Navy releases cyberspace superiority vision
The Navy on Wednesday officially released its Cyberspace Superiority Vision, which outlines how the service will stay ahead of adversaries and threats through three main pillars: secure, survive and strike.
Officials, such as Chris Cleary, the principal cyber advisor, have been previewing the plan for some time.
Cleary, speaking Wednesday at the Trellix Cybersecurity Summit, noted that the vision is in line with the Navy Chief Information Officer’s information superiority strategy released about three years ago. That strategy aims to ensure the availability of information from any place at a given time, while the cyberspace superiority vision is about enabling military actions through cyberspace to deliver non-kinetic effects against an adversary.
Documents like this are aimed at the broader Navy and Marine Corps and “the people who don’t consider this their core business spaces why these things are important — [and] more importantly, why it’s important to their mission,” Cleary said.
“What the vision really talks about is we need to talk about those three things in concert. One doesn’t outweigh the other,” Cleary said, referring to secure, survive and strike. “It’s not to do offensive cyber operations takes away from defensive cyber operations — or to go do Office365 to enable zero-trust structures doesn’t take away from something we’re trying to do in the other two domains.”
The Navy has done a pretty good job on the “secure” front to date, Cleary said. He noted while the SolarWinds intrusion was pretty wide in scope and very sophisticated, the Department of Defense responded quickly once it was discovered.
“We did a pretty good job of getting our hands around that,” he said.
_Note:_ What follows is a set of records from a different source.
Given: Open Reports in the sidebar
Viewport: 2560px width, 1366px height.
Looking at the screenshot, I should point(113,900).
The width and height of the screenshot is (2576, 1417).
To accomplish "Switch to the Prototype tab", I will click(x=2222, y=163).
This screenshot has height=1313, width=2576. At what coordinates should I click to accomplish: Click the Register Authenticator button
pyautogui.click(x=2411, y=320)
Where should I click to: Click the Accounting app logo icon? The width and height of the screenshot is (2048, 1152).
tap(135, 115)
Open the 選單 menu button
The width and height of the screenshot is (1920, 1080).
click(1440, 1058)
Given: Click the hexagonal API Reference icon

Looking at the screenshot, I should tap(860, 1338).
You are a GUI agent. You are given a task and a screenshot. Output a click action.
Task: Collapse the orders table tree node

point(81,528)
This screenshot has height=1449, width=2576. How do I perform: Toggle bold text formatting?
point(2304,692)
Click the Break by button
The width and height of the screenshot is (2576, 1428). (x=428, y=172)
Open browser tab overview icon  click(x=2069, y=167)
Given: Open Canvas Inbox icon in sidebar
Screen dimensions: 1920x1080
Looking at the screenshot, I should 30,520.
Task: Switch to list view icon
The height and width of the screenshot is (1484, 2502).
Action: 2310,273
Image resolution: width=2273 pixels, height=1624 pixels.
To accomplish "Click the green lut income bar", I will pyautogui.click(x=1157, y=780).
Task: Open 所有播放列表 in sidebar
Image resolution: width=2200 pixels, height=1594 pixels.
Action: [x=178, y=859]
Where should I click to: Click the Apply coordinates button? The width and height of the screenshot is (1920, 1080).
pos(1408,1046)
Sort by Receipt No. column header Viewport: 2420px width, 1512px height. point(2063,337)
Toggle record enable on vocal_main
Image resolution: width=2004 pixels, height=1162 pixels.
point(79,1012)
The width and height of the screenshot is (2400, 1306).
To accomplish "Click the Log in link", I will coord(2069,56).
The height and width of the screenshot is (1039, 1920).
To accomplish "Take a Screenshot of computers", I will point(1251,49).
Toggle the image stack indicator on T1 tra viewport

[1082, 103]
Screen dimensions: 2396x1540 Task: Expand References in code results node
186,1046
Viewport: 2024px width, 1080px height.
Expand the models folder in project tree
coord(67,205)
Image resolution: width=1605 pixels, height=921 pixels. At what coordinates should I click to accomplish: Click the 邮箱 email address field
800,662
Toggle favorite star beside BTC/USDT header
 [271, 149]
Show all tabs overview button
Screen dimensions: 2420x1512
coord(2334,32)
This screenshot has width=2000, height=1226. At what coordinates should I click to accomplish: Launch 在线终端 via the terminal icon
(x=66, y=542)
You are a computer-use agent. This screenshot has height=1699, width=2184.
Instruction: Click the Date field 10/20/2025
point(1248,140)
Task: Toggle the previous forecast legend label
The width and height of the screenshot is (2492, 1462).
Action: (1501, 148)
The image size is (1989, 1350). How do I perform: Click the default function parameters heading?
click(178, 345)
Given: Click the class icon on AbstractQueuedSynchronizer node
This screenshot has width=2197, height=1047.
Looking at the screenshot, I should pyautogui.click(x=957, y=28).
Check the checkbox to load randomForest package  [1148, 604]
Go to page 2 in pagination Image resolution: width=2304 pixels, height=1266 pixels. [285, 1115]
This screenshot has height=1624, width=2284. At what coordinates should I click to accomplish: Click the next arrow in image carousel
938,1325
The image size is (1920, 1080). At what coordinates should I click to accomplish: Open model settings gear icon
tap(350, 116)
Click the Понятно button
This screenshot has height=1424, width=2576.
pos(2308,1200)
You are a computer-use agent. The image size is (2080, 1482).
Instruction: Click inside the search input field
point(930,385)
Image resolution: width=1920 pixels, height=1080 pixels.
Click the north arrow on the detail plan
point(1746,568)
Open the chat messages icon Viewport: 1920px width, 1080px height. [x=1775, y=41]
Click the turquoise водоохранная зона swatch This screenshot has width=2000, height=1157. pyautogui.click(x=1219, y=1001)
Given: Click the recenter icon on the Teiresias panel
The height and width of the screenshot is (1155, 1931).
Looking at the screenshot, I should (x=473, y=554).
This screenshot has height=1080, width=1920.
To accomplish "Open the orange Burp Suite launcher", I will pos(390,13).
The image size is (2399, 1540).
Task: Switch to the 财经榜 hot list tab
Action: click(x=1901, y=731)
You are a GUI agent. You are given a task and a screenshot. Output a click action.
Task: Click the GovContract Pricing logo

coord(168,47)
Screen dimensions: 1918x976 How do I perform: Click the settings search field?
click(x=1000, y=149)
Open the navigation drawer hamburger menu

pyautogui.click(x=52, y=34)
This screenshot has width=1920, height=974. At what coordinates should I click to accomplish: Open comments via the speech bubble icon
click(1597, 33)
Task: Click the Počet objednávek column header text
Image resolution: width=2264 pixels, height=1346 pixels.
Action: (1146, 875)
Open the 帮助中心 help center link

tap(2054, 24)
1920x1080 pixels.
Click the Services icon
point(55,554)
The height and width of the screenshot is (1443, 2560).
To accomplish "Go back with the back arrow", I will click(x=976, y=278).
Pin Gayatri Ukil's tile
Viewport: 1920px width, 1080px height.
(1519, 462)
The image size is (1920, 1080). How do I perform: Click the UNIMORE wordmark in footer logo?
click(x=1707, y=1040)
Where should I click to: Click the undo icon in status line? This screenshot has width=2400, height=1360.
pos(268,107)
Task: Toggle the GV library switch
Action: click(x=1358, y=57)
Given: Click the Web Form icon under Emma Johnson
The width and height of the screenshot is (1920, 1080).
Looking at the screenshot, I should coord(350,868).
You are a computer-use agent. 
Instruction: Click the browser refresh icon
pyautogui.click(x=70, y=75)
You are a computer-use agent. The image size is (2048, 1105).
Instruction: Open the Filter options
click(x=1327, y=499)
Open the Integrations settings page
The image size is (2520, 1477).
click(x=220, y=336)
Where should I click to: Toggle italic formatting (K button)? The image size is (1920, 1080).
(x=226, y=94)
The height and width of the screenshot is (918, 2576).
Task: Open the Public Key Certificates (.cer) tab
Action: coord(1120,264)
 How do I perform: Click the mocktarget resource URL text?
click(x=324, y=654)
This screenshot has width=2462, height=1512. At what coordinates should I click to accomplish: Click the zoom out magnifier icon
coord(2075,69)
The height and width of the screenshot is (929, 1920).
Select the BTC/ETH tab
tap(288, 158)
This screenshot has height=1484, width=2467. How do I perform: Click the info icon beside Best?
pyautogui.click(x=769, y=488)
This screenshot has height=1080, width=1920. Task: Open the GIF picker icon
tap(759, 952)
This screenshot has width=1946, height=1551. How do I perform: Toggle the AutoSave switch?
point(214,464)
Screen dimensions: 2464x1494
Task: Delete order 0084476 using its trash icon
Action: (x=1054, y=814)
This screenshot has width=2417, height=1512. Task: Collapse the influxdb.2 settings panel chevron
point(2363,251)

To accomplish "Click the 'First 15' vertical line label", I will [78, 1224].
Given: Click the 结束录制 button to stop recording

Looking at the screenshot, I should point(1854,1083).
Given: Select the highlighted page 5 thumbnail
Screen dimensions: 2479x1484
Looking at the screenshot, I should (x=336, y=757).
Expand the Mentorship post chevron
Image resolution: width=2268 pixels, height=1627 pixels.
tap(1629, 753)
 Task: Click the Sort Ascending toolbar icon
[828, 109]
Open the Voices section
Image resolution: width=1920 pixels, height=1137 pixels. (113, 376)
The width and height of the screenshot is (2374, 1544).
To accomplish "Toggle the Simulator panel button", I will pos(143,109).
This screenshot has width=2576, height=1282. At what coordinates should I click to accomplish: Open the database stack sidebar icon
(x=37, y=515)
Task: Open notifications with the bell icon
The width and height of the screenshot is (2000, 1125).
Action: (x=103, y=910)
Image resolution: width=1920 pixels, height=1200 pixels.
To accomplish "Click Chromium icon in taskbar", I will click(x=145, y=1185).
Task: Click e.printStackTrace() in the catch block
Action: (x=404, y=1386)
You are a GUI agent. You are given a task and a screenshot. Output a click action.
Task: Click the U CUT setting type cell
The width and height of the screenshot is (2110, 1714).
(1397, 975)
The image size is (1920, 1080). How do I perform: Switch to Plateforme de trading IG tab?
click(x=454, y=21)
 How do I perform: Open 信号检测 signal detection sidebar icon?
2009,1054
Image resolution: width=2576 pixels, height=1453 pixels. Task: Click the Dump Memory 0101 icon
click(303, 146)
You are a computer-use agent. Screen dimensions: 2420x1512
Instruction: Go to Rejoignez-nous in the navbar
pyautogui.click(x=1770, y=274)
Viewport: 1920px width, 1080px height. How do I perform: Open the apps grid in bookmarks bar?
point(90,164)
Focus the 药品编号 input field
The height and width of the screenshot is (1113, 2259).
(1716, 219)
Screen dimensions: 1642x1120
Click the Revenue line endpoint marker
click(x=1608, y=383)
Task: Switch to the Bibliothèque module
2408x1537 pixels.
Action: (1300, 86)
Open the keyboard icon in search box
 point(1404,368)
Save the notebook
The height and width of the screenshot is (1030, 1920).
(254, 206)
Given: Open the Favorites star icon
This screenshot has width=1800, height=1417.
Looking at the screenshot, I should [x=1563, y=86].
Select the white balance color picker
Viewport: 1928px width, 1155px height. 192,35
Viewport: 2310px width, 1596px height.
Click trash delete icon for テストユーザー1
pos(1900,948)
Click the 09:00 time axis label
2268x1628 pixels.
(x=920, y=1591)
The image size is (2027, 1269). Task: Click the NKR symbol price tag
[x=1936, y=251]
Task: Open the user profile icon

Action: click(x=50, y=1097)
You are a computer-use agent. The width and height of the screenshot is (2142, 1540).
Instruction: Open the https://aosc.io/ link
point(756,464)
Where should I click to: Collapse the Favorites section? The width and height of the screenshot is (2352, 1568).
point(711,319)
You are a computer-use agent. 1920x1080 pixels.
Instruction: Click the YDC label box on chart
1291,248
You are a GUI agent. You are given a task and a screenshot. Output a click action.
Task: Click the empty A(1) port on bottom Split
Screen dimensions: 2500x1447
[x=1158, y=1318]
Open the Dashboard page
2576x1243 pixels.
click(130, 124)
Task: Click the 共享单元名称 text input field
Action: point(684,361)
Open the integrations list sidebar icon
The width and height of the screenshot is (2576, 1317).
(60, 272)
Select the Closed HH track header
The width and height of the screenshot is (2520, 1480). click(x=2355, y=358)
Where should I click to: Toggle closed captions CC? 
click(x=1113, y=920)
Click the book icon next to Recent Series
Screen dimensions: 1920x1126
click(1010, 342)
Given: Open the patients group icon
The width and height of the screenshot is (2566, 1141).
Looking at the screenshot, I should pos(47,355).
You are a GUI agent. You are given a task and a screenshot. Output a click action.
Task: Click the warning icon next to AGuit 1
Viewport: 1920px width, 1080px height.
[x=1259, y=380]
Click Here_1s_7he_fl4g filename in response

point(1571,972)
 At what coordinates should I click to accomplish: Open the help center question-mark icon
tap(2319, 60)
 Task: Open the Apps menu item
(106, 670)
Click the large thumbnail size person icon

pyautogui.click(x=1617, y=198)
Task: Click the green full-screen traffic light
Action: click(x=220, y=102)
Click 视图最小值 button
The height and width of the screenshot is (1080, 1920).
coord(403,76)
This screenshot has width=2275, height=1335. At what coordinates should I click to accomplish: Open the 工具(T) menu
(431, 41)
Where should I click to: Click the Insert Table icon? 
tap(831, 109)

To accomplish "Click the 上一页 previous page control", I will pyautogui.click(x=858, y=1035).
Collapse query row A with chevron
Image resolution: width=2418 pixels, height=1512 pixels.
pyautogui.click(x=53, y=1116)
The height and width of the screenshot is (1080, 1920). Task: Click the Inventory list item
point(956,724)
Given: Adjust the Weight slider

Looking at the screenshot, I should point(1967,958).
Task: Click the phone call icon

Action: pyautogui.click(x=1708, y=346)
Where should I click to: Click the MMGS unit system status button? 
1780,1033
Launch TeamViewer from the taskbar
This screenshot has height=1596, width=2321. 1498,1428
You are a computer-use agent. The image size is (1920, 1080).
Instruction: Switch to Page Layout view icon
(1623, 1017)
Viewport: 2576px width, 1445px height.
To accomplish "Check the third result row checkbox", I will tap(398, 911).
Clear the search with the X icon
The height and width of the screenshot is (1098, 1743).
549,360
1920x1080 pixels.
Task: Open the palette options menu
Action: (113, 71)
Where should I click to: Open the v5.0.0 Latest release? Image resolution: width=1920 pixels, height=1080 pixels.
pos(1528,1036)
The “organizations responding to those things are pretty well-trained, pretty well-equipped within relative orders of magnitude for what they have to do.”
Efforts to secure systems include things like enabling zero trust and identity management.
When it comes to survivability, Cleary explained that the Navy and DOD writ large are under constant attack and thus must be able to fight through to still achieve mission success.
He has previously talked about the need for the Navy to “fight hurt.”
“One of the things we need to think about … whether it’s critical infrastructure or even IT systems, is how do we build those more like we look at building a warship than just an enterprise IT system,” he said last month at the DefenseTalks conference hosted by DefenseScoop. “Those things are going to cost money. If I’m going to build defense critical infrastructure designed to withstand adversary activity, it’s going to be some unique design characteristics that are going to have some unique costs associated with it. I think that’s a realization the Department of the Navy, the Department of Defense needs to come to if we want to have things that are truly survivable.”
He explained that warships are meant to take hits and IT systems must be built with the same mentality.
Lastly, when it comes to strike, the vision notes that it would be “unthinkable” to cede domains such as maritime, land or air to the adversary. As such, the Navy must be able and willing to go on the offensive to ensure it does not cede cyberspace.
“It is not enough to statically defend our systems, installations, and networks,” the Navy’s new vision states. “We must dynamically project power in and through cyberspace as part of integrated deterrence. That requires manned, trained, and equipped cyber forces that can defend forward, persistently engage adversaries, and deliver non-kinetic effects at speed. We envision a Navy and Marine Corps performing joint operations in the cyber domain and achieving cyberspace superiority at a combatant commander’s designated time and place.”
While U.S. Cyber Command owns the offensive cyber capabilities within the DOD — and the services conduct offensive cyber operations through Cybercom — Cleary explained to DefenseScoop following his presentation that the Navy is looking at its own version of service-retained capability in line with what other services have done.
Each of the services have begun investing in capabilities and forces for their own offensive cyber, however, that is mostly in the blended electronic warfare or radio frequency-enabled sphere.
“What I will say is the Navy’s looking at, what I’ll use the word, service-retained [forces] — and I think the language we’re going to call them is non-kinetic effects teams,” Cleary told DefenseScoop. “Non-kinetic effects teams will be the Navy’s version of [Marine Expeditionary Force] information groups the Marines have, the mission defense teams the Air Force has” and the Army’s expeditionary cyber teams.
He said the services have missions outside of what they need to present to Cybercom.
“The Navy is still working through what does cyber at sea look like,” he said. “It’s not that the Navy’s not doing these things. It’s just that we are all struggling with what does cyber really mean to our respective service. The Navy is now working through what cyber at sea — a little more specific to Navy missions — really looks like.”
Senior leadership of the Navy is on board with these types of capabilities, but they’ve always fell down the priority list for whatever reason, Cleary said.
“My only reason for existing is to try and drive this higher on priority lists,” he said. “I don’t control resources, nobody really works for me. So I champion an idea, hopefully get the reason for doing it brought and acknowledged to the service — and then once we’re there, help get it resourced.”